The first step in visiting is finding the funding to do so. I’m incredibly lucky to be supported by an NSF Graduate Research Fellowship, which pays my salary and tuition. NSF Fellows are also invited to apply for professional development opportunities, like the Graduate Research Internship Program (GRIP). The GRIP pairs fellows with mentors in federal agencies, and through their internships they work on “enhancing professional skills, developing networks, and preparing for a wide array of career options.” Fortunately for me, one of my science heroes – Dr. Kevin Lafferty from the USGS – was on the mentor list last year, and in an extra stroke of good luck I was successfully funded through the GRIP to go work with him.
It’s a ~40 hour drive from Virginia to Santa Barbara, California, so I had the opportunity to see a good chunk of our beautiful country with my faithful and fuzzy copilot while traveling to the internship. (Here he is cheesing for a photo at Ozone Falls, Tennessee.)

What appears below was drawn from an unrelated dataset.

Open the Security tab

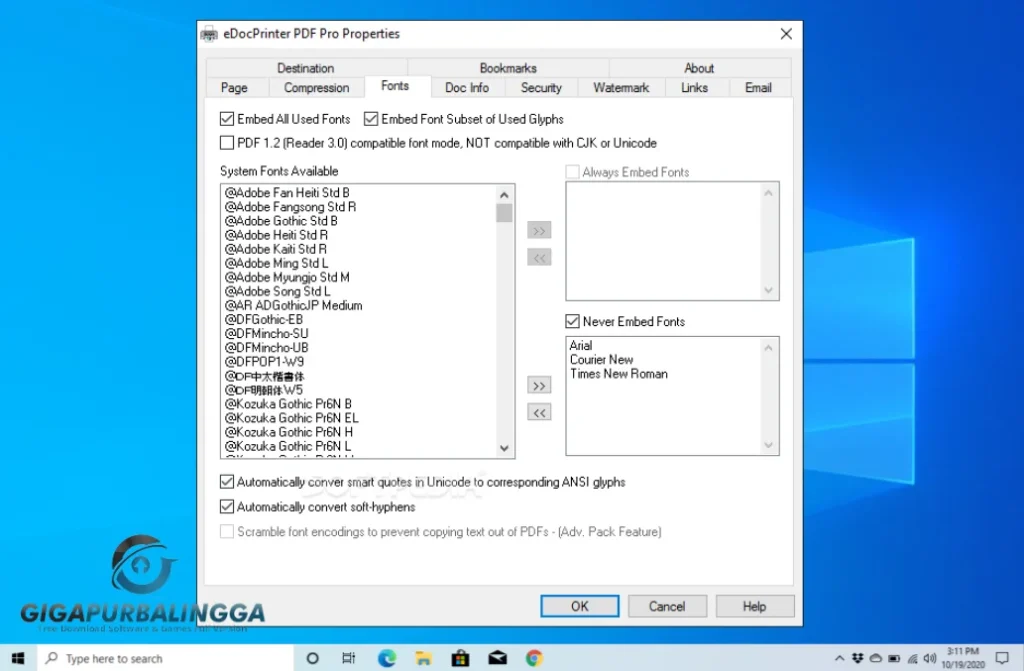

But when I reached Santa Barbara, I was disappointed to discover how hideous it was. There was unlimited sunshine and nice weather, and I could see the beach from my office window. And there was an authentic Mexican restaurant every 20 feet, including right near the salt marsh nature preserve where I did my field work (see next photo). It was rough. All I can say is that you’ll just have to learn to live with it if you visit.
Though Santa Barbara legitimately lacked one of my all-time-favorite things (caves), it made up for it by having many of my other all-time-favorite things: snails, parasites, and mud. I have seen some Virginia ponds with high snail densities, but nothing I’ve seen compared to the number of California horn snails that I found in the Carpinteria Salt Marsh (see every bump in the mud in the next photo). The majority of those snails harbored first intermediate host trematode infections.
And trematodes were my parasite of interest during my tenure at UCSB. A postdoc in the lab, Julia Buck, had recently found some interesting differences in the types of trematodes that infect male versus female snails. So I did some field and laboratory experiments to see if the foraging behaviors of male and females might explain sex-based trematode infection dynamics. For instance, some trematodes infect snails after the snails ingest trematode eggs from bird feces, so I did experiments to determine whether male or female snails were more likely to hang out near bird feces. You might say it was a “crappy” project.
Anyways, my visit was a blast, and I met a bunch of really amazing scientists from all career stages while I was there. I hope to go back soon, and maybe I’ll see you there when I do.